A memo released be the league’s central office detailed the plans to eliminate the brutal four-games-in-five-nights scenarios.

Commissioner Silver with Jayson Tatum.
Commissioner Adam Silver poses for pictures with top Celtics prospect Jayson Tatum at the 2017 Draft.
Brad Penner-USA TODAY Sports

It was nearly a year ago that the would-be 2016-17 Eastern Conference champs kicked off a grueling first half of the season. CelticsBlog editor wjsy sized up the gnarly first three months well in a post he wrote a year ago this week.

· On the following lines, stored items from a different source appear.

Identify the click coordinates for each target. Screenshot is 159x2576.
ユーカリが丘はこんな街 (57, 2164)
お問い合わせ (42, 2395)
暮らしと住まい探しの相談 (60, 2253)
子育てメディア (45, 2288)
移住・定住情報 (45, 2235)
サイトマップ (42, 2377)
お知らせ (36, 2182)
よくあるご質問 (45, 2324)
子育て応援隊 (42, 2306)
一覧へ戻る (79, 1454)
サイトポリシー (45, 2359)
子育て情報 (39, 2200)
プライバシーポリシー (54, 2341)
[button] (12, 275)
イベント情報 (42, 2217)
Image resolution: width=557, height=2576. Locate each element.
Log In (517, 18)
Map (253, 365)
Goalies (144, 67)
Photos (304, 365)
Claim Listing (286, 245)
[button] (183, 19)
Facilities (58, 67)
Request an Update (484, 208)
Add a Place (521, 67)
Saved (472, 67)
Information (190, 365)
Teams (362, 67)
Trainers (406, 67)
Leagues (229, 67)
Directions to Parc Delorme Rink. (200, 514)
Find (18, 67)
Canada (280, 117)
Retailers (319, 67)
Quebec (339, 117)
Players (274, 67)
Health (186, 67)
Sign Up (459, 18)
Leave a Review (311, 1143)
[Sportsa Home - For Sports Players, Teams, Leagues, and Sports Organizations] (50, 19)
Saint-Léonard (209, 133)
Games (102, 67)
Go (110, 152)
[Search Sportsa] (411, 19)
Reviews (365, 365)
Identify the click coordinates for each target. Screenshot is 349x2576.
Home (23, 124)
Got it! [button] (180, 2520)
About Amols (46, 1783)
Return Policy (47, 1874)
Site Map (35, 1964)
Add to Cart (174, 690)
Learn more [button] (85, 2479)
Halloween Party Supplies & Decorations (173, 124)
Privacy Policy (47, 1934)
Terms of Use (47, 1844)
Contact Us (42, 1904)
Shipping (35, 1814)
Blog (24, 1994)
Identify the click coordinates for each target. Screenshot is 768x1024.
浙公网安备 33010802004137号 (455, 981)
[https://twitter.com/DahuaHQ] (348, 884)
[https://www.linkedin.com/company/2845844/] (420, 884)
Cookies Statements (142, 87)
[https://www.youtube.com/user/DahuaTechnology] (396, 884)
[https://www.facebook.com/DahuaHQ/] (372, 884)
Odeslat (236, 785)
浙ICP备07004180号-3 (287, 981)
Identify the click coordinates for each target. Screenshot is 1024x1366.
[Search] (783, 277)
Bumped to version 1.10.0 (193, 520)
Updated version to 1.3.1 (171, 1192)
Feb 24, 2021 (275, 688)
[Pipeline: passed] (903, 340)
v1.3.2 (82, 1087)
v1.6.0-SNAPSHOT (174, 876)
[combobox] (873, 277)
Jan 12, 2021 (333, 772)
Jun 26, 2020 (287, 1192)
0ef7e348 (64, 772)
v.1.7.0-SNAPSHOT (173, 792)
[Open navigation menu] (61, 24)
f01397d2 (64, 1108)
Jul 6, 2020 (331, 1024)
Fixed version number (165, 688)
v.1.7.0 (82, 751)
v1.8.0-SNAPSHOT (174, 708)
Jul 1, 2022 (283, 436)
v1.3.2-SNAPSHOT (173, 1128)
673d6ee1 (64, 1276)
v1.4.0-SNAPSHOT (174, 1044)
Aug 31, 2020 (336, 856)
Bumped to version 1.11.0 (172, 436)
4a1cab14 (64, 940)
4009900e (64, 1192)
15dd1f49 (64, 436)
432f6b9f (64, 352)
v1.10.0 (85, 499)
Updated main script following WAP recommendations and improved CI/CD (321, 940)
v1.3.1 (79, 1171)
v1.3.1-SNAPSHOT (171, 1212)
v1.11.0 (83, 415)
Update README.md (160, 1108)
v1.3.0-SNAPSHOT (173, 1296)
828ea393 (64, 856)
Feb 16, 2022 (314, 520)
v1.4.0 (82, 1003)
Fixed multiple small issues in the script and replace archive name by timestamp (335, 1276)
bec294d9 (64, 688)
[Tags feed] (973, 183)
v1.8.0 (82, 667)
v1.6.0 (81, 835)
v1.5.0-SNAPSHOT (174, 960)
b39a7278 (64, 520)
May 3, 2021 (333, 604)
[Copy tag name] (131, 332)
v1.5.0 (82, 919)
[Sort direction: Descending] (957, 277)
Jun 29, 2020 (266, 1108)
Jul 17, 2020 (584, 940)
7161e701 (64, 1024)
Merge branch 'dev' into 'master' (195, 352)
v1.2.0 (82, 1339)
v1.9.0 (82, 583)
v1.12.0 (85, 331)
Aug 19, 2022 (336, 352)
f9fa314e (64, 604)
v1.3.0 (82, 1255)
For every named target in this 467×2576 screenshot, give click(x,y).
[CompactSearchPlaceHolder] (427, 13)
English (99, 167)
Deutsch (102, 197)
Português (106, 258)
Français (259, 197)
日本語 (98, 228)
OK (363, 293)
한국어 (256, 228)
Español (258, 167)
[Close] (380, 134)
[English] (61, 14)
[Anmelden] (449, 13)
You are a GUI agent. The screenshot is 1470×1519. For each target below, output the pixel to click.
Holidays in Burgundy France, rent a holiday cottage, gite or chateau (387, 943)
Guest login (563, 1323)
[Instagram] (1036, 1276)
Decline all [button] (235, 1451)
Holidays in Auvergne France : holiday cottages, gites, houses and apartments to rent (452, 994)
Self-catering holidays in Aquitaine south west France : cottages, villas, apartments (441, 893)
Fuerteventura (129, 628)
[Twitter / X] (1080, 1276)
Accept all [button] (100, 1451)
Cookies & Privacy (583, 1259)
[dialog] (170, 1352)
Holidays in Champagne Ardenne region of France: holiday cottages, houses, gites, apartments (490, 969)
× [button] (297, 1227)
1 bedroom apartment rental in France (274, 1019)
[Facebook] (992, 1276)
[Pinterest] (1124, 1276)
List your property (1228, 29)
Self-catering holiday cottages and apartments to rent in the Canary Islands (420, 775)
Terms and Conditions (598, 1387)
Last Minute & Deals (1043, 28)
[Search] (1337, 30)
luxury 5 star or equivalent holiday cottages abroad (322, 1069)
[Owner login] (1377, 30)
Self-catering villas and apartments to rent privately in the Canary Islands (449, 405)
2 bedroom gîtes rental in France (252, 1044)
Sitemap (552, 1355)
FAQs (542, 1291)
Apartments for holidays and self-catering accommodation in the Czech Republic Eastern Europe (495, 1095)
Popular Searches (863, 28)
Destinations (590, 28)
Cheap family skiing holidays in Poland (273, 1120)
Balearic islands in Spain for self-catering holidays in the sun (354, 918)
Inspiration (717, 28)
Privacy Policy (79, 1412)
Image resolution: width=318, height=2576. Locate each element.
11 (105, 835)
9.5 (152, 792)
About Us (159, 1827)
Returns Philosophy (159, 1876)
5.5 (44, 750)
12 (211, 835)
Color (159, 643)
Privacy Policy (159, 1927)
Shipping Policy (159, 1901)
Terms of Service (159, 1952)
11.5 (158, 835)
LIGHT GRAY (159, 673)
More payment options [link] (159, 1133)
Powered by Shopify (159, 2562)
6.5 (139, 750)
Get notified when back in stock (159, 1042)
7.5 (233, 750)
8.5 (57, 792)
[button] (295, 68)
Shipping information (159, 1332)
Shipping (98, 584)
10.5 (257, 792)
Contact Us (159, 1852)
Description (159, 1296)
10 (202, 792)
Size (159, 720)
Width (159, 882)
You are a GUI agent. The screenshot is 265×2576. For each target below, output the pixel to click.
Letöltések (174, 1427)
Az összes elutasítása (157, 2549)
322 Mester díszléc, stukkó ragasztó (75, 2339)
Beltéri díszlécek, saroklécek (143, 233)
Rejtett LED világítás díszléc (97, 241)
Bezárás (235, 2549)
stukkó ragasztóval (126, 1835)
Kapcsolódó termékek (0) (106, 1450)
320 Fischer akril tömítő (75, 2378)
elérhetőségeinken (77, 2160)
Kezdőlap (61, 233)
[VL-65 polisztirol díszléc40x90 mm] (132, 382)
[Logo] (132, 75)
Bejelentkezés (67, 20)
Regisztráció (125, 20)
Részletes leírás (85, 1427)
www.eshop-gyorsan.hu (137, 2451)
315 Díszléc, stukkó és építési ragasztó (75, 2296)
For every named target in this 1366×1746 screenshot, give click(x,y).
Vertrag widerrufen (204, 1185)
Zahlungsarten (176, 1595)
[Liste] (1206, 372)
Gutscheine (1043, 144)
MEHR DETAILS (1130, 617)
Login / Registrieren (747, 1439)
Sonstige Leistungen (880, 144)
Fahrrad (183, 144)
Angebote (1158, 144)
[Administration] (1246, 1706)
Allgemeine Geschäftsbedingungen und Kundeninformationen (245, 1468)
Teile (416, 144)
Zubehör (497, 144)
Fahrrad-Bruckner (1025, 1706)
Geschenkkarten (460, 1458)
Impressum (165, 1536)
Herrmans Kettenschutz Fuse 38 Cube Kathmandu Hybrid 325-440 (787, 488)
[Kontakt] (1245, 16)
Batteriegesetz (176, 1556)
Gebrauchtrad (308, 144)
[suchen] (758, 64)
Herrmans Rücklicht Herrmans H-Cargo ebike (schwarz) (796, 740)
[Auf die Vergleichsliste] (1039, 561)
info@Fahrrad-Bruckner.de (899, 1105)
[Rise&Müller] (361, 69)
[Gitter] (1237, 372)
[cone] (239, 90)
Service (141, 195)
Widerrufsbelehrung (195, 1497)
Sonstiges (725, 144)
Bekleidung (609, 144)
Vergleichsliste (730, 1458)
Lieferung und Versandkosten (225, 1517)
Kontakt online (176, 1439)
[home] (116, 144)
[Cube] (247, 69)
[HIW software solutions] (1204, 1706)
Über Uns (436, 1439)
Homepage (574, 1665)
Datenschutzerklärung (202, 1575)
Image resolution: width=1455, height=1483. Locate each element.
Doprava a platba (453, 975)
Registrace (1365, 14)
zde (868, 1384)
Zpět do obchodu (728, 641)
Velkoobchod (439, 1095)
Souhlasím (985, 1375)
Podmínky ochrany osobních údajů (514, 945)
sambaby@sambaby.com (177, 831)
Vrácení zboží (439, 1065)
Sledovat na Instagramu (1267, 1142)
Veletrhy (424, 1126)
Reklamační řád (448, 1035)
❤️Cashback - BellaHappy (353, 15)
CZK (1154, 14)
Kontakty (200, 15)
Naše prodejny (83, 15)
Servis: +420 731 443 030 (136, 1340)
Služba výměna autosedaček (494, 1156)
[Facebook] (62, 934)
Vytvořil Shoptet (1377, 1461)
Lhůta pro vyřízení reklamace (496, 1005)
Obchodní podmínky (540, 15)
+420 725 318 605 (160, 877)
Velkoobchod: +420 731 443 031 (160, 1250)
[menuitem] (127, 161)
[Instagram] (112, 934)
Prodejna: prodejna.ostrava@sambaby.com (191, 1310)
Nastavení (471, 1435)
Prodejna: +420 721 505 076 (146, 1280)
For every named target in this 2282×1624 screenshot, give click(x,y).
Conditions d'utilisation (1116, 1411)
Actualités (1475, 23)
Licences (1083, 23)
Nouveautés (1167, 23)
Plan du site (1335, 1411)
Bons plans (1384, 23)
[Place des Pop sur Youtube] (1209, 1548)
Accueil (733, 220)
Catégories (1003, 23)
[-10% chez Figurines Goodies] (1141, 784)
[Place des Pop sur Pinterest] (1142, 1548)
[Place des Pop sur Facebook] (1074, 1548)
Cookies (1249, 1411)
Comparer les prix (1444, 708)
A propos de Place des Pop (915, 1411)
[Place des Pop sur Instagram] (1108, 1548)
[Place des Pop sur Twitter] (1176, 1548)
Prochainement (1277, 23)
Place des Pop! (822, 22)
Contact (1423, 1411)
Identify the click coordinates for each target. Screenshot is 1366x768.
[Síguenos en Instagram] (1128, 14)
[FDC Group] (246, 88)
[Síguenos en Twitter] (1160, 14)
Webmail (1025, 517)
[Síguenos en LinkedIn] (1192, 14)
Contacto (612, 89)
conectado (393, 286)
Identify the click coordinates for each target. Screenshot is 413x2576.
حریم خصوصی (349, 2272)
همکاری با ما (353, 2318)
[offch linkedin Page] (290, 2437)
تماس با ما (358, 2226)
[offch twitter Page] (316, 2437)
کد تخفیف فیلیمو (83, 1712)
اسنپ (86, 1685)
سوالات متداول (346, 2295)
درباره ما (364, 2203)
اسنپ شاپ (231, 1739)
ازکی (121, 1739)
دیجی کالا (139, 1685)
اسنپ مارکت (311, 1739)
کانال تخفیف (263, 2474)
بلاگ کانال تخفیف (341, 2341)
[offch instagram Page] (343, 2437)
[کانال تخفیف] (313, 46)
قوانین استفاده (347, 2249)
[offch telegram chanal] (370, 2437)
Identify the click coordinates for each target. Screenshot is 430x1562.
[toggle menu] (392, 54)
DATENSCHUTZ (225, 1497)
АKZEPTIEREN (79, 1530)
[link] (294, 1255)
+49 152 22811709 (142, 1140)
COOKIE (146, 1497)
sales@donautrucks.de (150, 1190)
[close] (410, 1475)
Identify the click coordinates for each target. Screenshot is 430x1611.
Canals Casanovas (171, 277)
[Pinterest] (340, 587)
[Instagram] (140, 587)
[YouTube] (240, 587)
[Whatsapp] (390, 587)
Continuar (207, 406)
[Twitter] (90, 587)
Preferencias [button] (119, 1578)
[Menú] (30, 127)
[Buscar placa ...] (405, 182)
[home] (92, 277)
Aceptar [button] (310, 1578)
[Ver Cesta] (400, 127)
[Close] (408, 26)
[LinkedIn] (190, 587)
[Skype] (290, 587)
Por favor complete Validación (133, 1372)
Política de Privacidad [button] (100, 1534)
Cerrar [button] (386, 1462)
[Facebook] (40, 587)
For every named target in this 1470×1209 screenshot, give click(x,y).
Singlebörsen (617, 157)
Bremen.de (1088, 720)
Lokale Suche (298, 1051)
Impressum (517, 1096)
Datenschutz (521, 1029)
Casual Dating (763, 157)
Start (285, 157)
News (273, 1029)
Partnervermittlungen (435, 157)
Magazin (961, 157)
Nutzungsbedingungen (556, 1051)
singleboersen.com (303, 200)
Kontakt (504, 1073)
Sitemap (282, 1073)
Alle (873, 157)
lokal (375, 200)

....the first two months of the season are brutal. The Celtics don’t have a home stand longer than two games in October, November, and December, and 20 out of their first 34 games are on the road. That makes for a nice home stretch to close out 2016-2017, but the team could struggle out of the gate.

Well, the 2017-18 campaign should feel different for both players and fans.

According to a report from ESPN’s Brian Windhorst, the league announced via memo yesterday that the season’s earlier start in mid-October will remove the need for runs of four games in five days and 18 games in 30 days. There are a host of other changes detailed in the report.

The announcements stop short of any talk of shortening the season (or games, for that matter) to lessen the burden on players’ bodies, but it should account for more rest for contenders that will spend more time on national broadcasts.

This year, that means the Boston Celtics.

Whether Celtics player, staffer, or fan – rest and schedule spacing will likely be received with warm embrace. Thomas’ hip injury and subsequent recovery is still a concern, so it’s a comfort to know that the team won’t have to repeat last year’s gauntlet of away games to kick off the 2017-18 campaign. And, with Boston’s plethora of new pieces, the schedule buffer may also allow Brad Stevens and his assistant coaches to work their lineup magic with less pressure.

These changes also mean that while Isaiah Thomas and Company rest their legs before those big national games, so too will the Steph Curry and Kevin Durants, the Lebron James and Kyrie Irvings (maybe?), and other star-filled teams across the league.

Players and teams have long sought relief from back-to-backs and rough road trips. The Spurs took the lead on resting stars years ago in spite of the expectant fans.

The discussion around teams handing out DNPs to top players reached a head last spring, when the Warriors and Spurs rested their stars for a Saturday game on ABC, with the Cavaliers following suit for a matchup with the Clippers a week later. Adam Silver fired a warning shot of a memo across the bows of these teams in a statement obtained by ESPN’s Ramona Shelburne that was widely covered thereafter.

The league’s tone, now well-removed from the incidents last spring, seems measured and empathetic.

This looks like a win-win for the Celtics, other top teams, and fans across the league.